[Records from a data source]
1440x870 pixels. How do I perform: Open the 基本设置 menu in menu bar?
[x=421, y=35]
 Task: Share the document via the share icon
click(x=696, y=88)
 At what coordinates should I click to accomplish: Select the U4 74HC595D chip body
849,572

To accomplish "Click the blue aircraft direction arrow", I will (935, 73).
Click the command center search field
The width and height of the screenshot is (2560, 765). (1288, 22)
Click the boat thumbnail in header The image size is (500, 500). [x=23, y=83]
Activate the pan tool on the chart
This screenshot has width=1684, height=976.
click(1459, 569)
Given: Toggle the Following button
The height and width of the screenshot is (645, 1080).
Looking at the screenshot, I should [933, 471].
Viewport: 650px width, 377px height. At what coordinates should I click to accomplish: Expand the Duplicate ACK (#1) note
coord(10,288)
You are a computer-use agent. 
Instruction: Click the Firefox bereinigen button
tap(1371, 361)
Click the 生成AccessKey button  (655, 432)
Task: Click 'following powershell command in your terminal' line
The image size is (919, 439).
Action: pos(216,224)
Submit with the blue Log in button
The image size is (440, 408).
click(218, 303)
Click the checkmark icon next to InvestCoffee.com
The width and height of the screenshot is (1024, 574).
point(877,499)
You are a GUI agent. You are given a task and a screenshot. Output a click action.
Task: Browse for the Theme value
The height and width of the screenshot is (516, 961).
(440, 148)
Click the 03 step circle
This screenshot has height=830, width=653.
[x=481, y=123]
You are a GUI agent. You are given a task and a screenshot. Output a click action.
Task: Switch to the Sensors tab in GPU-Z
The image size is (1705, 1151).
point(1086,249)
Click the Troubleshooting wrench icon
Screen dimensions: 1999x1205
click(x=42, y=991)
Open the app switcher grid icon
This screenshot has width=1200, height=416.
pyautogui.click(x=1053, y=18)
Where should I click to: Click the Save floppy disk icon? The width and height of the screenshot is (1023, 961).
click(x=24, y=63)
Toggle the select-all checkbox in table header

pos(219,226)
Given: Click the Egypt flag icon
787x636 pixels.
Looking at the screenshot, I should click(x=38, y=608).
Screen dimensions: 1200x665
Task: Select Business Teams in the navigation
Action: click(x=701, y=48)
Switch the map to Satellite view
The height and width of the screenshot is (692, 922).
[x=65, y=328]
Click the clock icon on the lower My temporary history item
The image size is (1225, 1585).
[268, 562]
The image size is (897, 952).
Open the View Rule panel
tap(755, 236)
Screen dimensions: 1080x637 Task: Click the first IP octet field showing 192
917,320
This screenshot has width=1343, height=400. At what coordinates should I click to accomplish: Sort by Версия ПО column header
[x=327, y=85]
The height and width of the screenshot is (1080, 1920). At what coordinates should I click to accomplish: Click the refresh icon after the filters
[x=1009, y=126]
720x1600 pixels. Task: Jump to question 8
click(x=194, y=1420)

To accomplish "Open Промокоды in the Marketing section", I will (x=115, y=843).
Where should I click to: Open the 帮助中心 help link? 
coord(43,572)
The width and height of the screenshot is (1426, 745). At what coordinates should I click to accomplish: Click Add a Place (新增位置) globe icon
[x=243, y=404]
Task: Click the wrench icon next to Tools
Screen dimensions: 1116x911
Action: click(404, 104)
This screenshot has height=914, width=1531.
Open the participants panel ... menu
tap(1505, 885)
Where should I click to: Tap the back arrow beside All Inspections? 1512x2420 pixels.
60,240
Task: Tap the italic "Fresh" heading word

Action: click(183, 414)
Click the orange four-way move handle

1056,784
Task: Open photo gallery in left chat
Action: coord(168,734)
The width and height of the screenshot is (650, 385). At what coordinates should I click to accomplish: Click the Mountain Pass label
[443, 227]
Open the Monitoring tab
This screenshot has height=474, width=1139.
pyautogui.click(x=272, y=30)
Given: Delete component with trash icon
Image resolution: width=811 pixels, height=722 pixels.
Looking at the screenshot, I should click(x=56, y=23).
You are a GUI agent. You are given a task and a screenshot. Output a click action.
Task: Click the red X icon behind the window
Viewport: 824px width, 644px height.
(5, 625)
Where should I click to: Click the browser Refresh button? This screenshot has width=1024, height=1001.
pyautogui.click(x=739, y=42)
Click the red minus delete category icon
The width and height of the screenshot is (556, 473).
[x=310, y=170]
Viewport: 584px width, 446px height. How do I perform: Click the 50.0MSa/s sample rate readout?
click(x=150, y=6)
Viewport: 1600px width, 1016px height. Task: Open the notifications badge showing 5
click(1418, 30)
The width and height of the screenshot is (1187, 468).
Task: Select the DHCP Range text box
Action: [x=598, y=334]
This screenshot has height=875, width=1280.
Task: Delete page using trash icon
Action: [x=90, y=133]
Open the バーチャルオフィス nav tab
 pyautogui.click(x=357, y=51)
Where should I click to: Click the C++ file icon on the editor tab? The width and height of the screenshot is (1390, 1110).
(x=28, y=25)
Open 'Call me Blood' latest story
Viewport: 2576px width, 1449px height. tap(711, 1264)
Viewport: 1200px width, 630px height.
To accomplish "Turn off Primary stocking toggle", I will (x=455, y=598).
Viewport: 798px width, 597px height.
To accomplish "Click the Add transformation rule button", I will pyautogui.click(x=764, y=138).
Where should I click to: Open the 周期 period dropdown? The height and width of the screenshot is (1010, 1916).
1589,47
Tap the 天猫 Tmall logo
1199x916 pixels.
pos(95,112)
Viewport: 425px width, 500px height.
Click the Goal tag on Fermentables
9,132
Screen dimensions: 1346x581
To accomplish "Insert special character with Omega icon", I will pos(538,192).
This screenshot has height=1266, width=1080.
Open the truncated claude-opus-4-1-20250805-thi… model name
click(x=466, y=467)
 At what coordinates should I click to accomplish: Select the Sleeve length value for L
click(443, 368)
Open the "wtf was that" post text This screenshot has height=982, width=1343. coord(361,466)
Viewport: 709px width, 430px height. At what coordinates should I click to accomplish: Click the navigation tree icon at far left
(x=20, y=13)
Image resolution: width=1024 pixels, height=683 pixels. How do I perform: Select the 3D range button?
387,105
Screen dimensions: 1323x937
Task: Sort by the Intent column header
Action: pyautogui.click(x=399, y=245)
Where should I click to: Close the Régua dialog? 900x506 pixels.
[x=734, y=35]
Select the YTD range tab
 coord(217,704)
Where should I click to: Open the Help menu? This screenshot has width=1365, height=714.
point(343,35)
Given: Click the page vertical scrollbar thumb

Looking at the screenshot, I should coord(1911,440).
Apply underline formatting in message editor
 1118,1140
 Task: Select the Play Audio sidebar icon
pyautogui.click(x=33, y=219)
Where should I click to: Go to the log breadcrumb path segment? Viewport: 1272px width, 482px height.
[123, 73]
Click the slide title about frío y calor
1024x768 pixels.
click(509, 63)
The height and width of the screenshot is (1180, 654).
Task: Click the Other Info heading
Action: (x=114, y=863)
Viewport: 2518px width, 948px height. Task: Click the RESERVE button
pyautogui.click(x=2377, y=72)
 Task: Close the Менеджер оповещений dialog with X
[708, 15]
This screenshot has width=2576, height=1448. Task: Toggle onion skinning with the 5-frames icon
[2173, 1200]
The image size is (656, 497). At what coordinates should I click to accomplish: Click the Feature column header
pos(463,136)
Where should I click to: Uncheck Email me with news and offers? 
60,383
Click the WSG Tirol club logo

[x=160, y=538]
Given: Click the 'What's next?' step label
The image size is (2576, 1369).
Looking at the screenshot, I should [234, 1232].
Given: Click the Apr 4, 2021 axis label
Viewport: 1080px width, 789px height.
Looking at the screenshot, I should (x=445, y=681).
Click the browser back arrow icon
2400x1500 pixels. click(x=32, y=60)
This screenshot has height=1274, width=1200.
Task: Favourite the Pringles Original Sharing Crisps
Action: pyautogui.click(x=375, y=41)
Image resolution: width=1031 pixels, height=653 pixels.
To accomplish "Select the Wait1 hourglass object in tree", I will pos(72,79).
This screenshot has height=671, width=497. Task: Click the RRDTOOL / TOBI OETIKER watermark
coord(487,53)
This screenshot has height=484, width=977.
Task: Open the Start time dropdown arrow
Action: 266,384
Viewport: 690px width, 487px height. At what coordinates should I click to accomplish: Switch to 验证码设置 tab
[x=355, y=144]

TO BE DONE ::
Reproduce the records from the line with "Task: Select the Play Audio sidebar icon" to the line with "Action: 266,384", changing "Viewport" to "Window size" and leaving everything else untouched.

CORRECT RESPONSE ::
 Task: Select the Play Audio sidebar icon
pyautogui.click(x=33, y=219)
Where should I click to: Go to the log breadcrumb path segment? Window size: 1272px width, 482px height.
[123, 73]
Click the slide title about frío y calor
1024x768 pixels.
click(509, 63)
The height and width of the screenshot is (1180, 654).
Task: Click the Other Info heading
Action: (x=114, y=863)
Window size: 2518px width, 948px height. Task: Click the RESERVE button
pyautogui.click(x=2377, y=72)
 Task: Close the Менеджер оповещений dialog with X
[708, 15]
This screenshot has width=2576, height=1448. Task: Toggle onion skinning with the 5-frames icon
[2173, 1200]
The image size is (656, 497). At what coordinates should I click to accomplish: Click the Feature column header
pos(463,136)
Where should I click to: Uncheck Email me with news and offers? 
60,383
Click the WSG Tirol club logo

[x=160, y=538]
Given: Click the 'What's next?' step label
The image size is (2576, 1369).
Looking at the screenshot, I should [234, 1232].
Given: Click the Apr 4, 2021 axis label
Window size: 1080px width, 789px height.
Looking at the screenshot, I should (x=445, y=681).
Click the browser back arrow icon
2400x1500 pixels. click(x=32, y=60)
This screenshot has height=1274, width=1200.
Task: Favourite the Pringles Original Sharing Crisps
Action: pyautogui.click(x=375, y=41)
Image resolution: width=1031 pixels, height=653 pixels.
To accomplish "Select the Wait1 hourglass object in tree", I will pos(72,79).
This screenshot has height=671, width=497. Task: Click the RRDTOOL / TOBI OETIKER watermark
coord(487,53)
This screenshot has height=484, width=977.
Task: Open the Start time dropdown arrow
Action: 266,384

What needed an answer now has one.